Electromagnetic waves at terahertz (THz) frequencies enable resonant interactions with matter through various intrinsic low-energy excitations, thereby revealing information that is related to the lattice, charge, and spin degrees of freedom. In the past few decades, extensive research efforts have focused on developing narrow-band THz sources in both far-infrared (<10 THz)1 and mid-infrared (10–100 THz)2 regimes, due to their potential to provide insight into the fundamental physics of matter via selective excitations of various resonances. For many applications, including spectroscopy3, inspection4, communication5, and coherent control6, tunability of the narrow-band THz emission is required. In addition, THz techniques are often limited in terms of spatial resolution7,8. Owing to the relatively long wavelength of the THz field, diffraction usually limits the spatial resolution to the order of 10–100 µm, thereby making it difficult to resolve features that are substantially below this scale. Several techniques have been proposed for realizing nanometer-scale spatial resolution, such as combining THz emission with scattering-type near-field scanning optical microscopy9 or scanning tunneling microscopy10. However, a continuously tunable, quasi-monochromatic THz source that can cover both the far- and mid-infrared regimes with sub-10-nm spatial resolution is not currently available.

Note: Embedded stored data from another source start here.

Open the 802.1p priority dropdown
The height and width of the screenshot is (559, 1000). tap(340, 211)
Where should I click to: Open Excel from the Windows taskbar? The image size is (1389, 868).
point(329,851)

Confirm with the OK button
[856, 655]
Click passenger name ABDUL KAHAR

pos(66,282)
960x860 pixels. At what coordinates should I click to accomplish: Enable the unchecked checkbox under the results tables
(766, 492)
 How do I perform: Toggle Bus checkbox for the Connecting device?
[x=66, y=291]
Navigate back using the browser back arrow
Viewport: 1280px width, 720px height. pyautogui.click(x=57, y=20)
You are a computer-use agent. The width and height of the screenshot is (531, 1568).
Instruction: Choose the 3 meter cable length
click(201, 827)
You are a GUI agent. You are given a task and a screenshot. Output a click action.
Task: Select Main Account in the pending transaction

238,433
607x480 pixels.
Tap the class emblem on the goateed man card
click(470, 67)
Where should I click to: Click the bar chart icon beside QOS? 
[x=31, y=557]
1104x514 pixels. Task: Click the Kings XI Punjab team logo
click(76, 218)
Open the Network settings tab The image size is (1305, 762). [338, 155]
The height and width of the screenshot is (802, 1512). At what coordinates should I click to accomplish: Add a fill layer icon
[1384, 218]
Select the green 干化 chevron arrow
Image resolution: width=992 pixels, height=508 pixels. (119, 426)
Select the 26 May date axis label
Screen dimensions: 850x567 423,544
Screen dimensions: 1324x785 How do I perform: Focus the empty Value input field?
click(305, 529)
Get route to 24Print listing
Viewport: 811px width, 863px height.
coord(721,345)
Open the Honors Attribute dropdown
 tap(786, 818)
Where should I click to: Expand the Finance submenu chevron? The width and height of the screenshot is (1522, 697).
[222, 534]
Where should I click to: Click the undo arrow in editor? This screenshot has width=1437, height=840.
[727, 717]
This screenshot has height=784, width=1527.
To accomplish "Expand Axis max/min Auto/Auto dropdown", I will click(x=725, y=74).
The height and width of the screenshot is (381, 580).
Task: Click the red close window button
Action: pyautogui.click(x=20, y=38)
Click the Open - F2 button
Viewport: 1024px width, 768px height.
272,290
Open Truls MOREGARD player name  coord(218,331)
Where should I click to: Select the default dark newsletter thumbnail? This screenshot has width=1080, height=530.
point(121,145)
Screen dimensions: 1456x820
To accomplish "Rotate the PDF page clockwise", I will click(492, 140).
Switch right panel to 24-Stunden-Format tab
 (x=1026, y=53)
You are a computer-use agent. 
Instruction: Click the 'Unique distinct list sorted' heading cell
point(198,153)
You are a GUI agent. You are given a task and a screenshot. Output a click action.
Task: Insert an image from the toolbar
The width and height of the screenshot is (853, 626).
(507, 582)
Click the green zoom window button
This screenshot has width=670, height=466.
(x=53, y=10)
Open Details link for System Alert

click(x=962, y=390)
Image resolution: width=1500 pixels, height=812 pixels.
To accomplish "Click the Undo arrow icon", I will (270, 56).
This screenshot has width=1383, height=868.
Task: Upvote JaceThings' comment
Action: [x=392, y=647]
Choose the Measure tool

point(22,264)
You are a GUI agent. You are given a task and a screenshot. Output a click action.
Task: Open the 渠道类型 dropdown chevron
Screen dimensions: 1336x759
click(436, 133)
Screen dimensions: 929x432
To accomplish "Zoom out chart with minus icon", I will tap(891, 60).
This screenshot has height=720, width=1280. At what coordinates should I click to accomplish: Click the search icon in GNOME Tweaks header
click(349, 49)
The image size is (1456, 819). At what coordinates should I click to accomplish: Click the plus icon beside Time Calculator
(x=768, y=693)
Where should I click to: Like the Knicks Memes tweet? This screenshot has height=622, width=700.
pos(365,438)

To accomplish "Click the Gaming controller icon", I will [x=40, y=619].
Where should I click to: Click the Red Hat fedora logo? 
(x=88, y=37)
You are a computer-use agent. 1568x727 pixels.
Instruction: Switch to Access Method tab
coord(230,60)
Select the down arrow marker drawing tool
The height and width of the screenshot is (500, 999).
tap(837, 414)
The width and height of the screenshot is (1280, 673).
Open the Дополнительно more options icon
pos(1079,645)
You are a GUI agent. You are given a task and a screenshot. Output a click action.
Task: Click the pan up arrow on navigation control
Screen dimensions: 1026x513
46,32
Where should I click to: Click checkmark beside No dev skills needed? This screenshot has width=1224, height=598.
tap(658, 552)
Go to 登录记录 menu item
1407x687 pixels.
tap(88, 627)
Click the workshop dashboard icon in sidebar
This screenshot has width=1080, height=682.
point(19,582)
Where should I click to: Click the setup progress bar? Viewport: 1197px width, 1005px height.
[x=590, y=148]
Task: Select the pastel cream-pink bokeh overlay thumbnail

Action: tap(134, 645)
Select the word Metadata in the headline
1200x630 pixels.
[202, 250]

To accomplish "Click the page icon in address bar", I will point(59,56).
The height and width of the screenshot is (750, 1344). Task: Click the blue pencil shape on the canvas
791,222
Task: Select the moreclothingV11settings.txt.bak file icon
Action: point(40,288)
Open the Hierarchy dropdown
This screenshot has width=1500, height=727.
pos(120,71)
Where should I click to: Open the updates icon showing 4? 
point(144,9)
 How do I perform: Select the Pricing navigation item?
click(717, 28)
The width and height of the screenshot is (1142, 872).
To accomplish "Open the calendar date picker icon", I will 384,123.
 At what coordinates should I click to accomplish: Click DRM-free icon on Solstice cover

Here, we report >100 THz bandwidth selective difference frequency generation at LaAlO3/SrTiO3 (LAO/STO) nanojunctions via femtosecond optical pulse shaping. Selected frequency components of a sub-7 fs ultrafast pulse are mixed at the nanojunction through the third-order nonlinear effect in STO11 and their frequency differences result in narrow-band THz emission. By controlling the selected frequency components, the frequency of the narrow-band THz emission can be tuned from the far-infrared to the mid-infrared regime. The spatial resolution of this THz source is determined by the nanojunction size and is typically approximately 10 nm but can be as small as 2 nm11,12, thereby realizing an ultra-broad-bandwidth, continuously tunable, quasi-monochromatic THz source with a spatial resolution that is comparable to a single nanoparticle or even a single molecule13.

Results

The LAO/STO samples have an LAO layer thickness of 3.4 unit cells, which is just below the critical thickness14 of the metal-insulator transition, thereby resulting in an insulating interface. The LAO/STO nanojunctions are created via conductive atomic force microscope (c-AFM) lithography12, as illustrated in Fig. 1. A positively biased AFM tip is scanned along a line in contact over the LAO surface to locally charge the LAO surface with protons15,16, which attract electrons to the buried interface to form a conducting nanowire that has a typical width of 10 nm. A negatively biased AFM tip is scanned over the conducting regions to remove the adsorbed protons, thereby restoring the interface to an insulating state. Of particular relevance to this work is the “nanojunction” pattern, in which a nanowire is created with a nanoscale (~10 nm) insulating gap (Fig. 1b).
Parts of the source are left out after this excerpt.